-- Compiti --
1) Rispondi per favore alle domande seguenti sul brano dedicato a Videla.
(a) In che data Videla salì al governo con la sua giunta militare?
(b) Quale condanna ha ricevuto Videla e per quali crimini?
(c) Secondo Videla, per quale scopo la Chiesa si offrì di mettere a disposizione i suoi "buoni uffici"?
2) Prosegui il brano dedicato a Videla partendo dal punto in cui si interrompe.

-- Brano di riferimento --
Dopo numerosi processi Videla viene condannato a 2 ergastoli ovvero 50 anni di carcere per crimini contro l’umanità e i quali l’assassinio e la tortura di 30000 persone, attualmente l’ex presidente Videla è in carcere. Una storia tragica quella dell’Argentina all’epoca di Videla salito al governo il 24 marzo 1976 con la sua giunta militare nota al mondo intero per la violazione dei diritti umani è continua, in quegli anni in Argentina si vive nella continua sospensione delle libertà civili e sindacali; decine di migliaia di persone vengono rapite, massacrate, torturate e fatte sparire. Per essere vittime della dittatura bastava essere ritenuti militanti di organizzazioni studentesche, sindacali, politiche o che si ritenesse potessero svolgere una qualsiasi attività che interferisse con le politiche nazionali. E’ la desaparecion: ratto, tortura e scomparsa. In quegli anni connivente con il regime di Videla è la chiesa. E’ Videla stesso che ammette la connivenza tra la sua giunta militare e gli uomini della Chiesa in una delle ultime udienza
Secondo Videla la Chiesa si spinse addirittura a “offrire i suoi buoni uffici” affinché il governo informasse della morte dei figli tutte le famiglie che si fossero impegnate a non rendere pubblica la notizia e a smettere di protestare. È la prova che la Chiesa era a conoscenza dei crimini della dittatura militare, come risulta dai documenti segreti pubblicati in libri e articoli e la cui autenticità l’Episcopato è stato costretto a riconoscere dinanzi alla giustizia. Ma è altresì la prova di un coinvolgimento attivo dell’Episcopato per garantire il silenzio dei familiari delle vittime, silenzio di cui la Chiesa era garante. Videla ha detto che non fornirono informazioni sui desaparecidos affinché nessuna madre chiedesse “dove è sepolto mio figlio per portargli un fiore? Chi l’ha ucciso? Perché? Come l’hanno ucciso? A nessuna di queste domande fu data risposta”.

-- Voci --
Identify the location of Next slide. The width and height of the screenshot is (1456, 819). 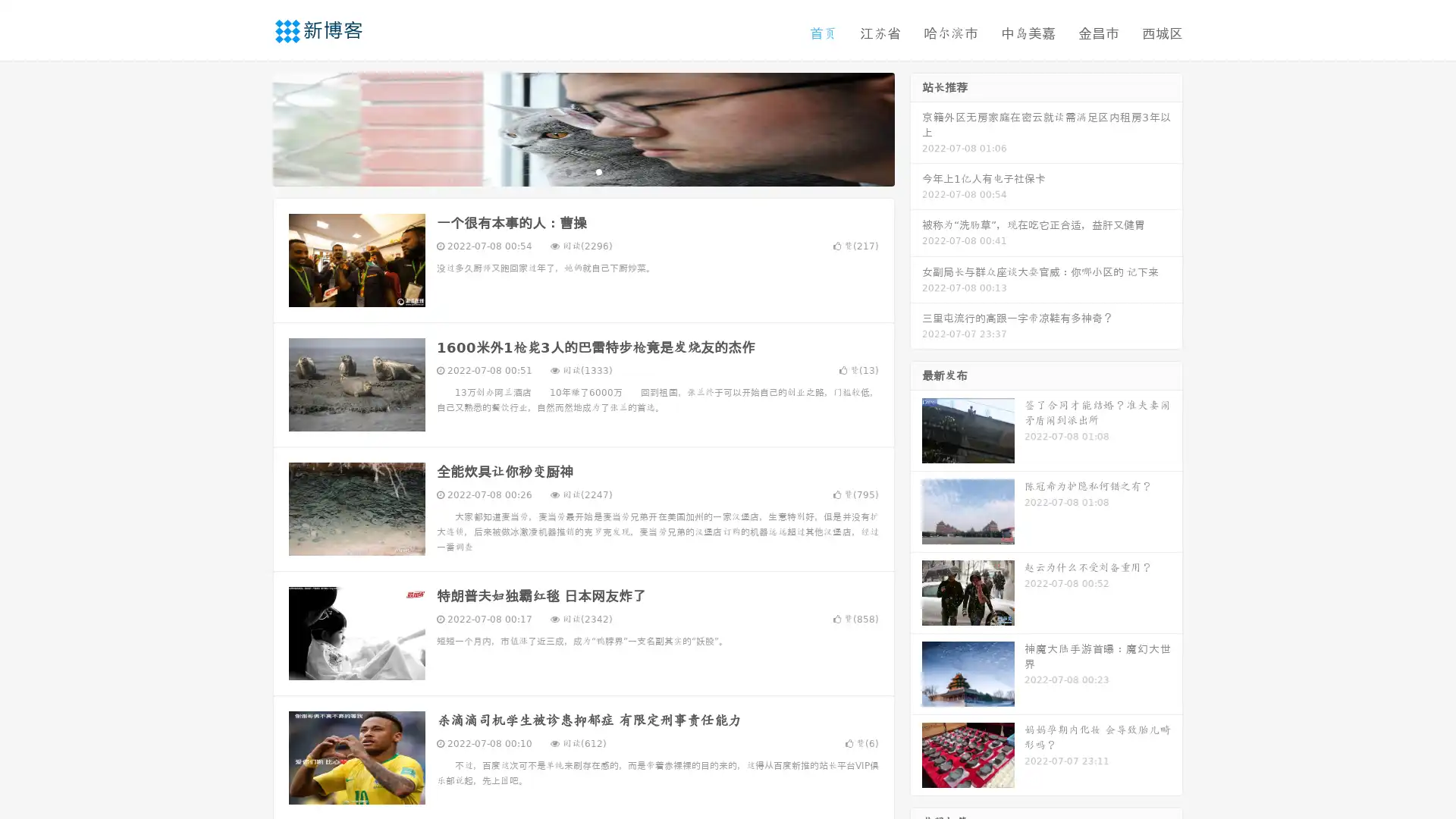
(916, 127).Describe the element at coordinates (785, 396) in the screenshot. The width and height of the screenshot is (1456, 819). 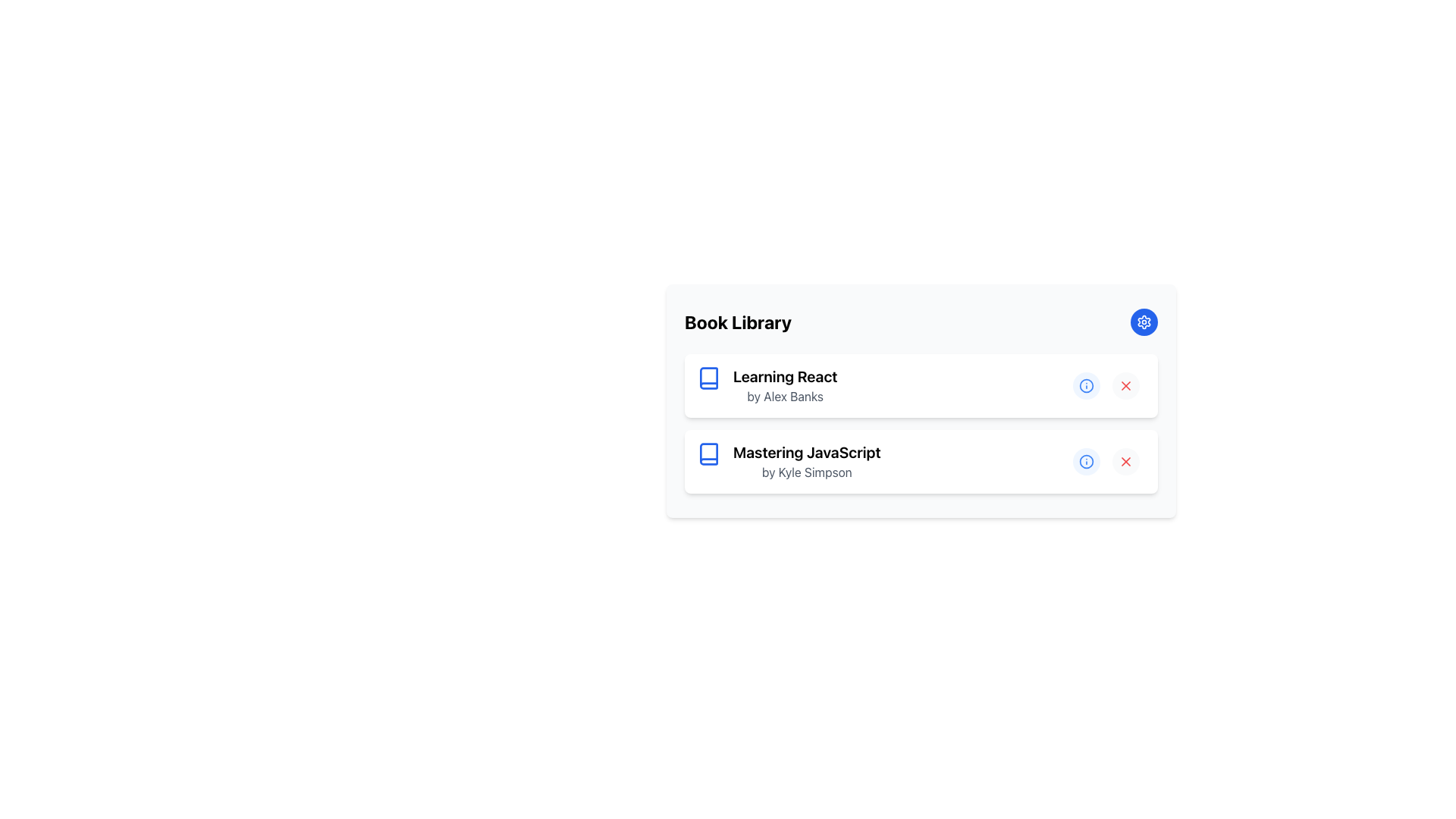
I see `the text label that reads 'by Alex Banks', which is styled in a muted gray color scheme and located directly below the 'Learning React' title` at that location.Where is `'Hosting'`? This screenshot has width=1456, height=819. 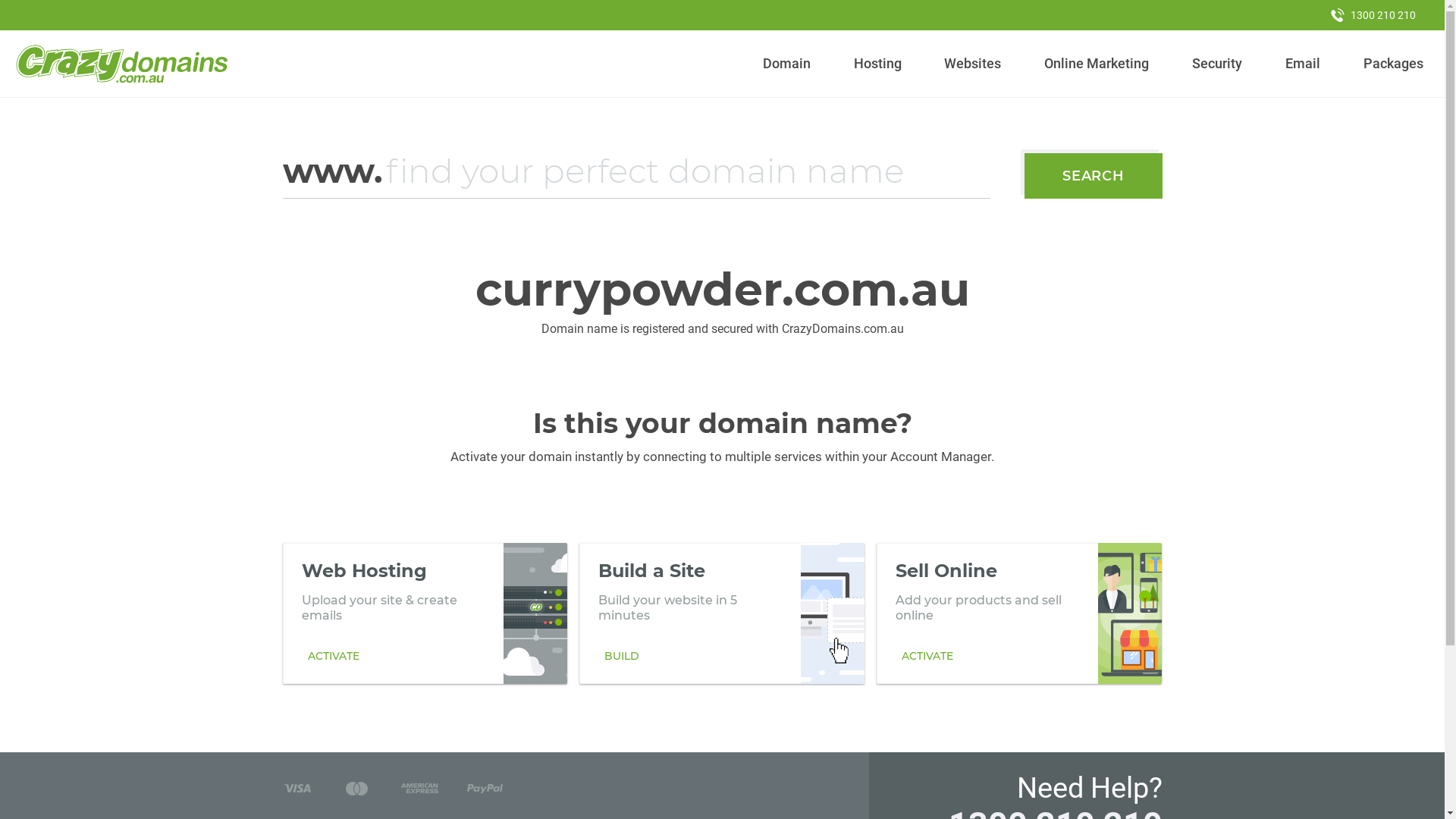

-- Soluzioni dell'esercizio --
1)
(a) Il 24 marzo 1976.
(b) Due ergastoli, cioè 50 anni di carcere, per crimini contro l'umanità.
(c) Perché il governo informasse della morte dei figli tutte le famiglie che si fossero impegnate a non rendere pubblica la notizia e a smettere di protestare.

2)
Il ragionamento è il medesimo che Videla fece il 10 aprile 1978 nel corso di un cordiale pranzo alla presenza della commissione esecutiva dell’Episcopato. Secondo la nota informativa inviata dai vescovi al Vaticano, Videla aveva detto loro che “sarebbe ovvio” affermare che nessuno è desaparecido, che “sono morti”, ma che una tale affermazione avrebbe “alimentato una serie di domande sul luogo della sepoltura. Era forse una fossa comune? E in tal caso: chi li ha messi in questa fossa? Insomma una serie di domande alle quali il governo non poteva rispondere sinceramente per le conseguenze a carico di alcune persone”, vale a dire per proteggere i sequestratori e gli assassini. (Il Fatto)
Anche la Chiesa sapeva quel che accadeva in Argentina, tanti sono gli uomini di Chiesa citati nei processi a testimoniare, tra di essi spicca il nome del Papa Francesco I.
L’ex dittatore argentino, Jorge Videla durante il processo ha rivelato
le pesanti complicità delle gerarchie ecclesiastiche con il regime militare. Intervistato in carcere, ha fatto presente come l’allora nunzio apostolico Pio Laghi e l’ex presidente della Conferenza episcopale di Argentina Raul Primatesta, assieme ad altri vescovi, abbiano concretamente dato al governo dei golpisti consigli su come gestire l’uccisione dei desaparecidos. Ma Videla conferma non solo questo, ma che la Chiesa offrì i suoi “buoni uffici” al governo per informare della sorte atroce dei desaparecidos esclusivamente quelle famiglie che avessero scelto poi di non divulgare pubblicamente i crimini e di interrompere le proteste.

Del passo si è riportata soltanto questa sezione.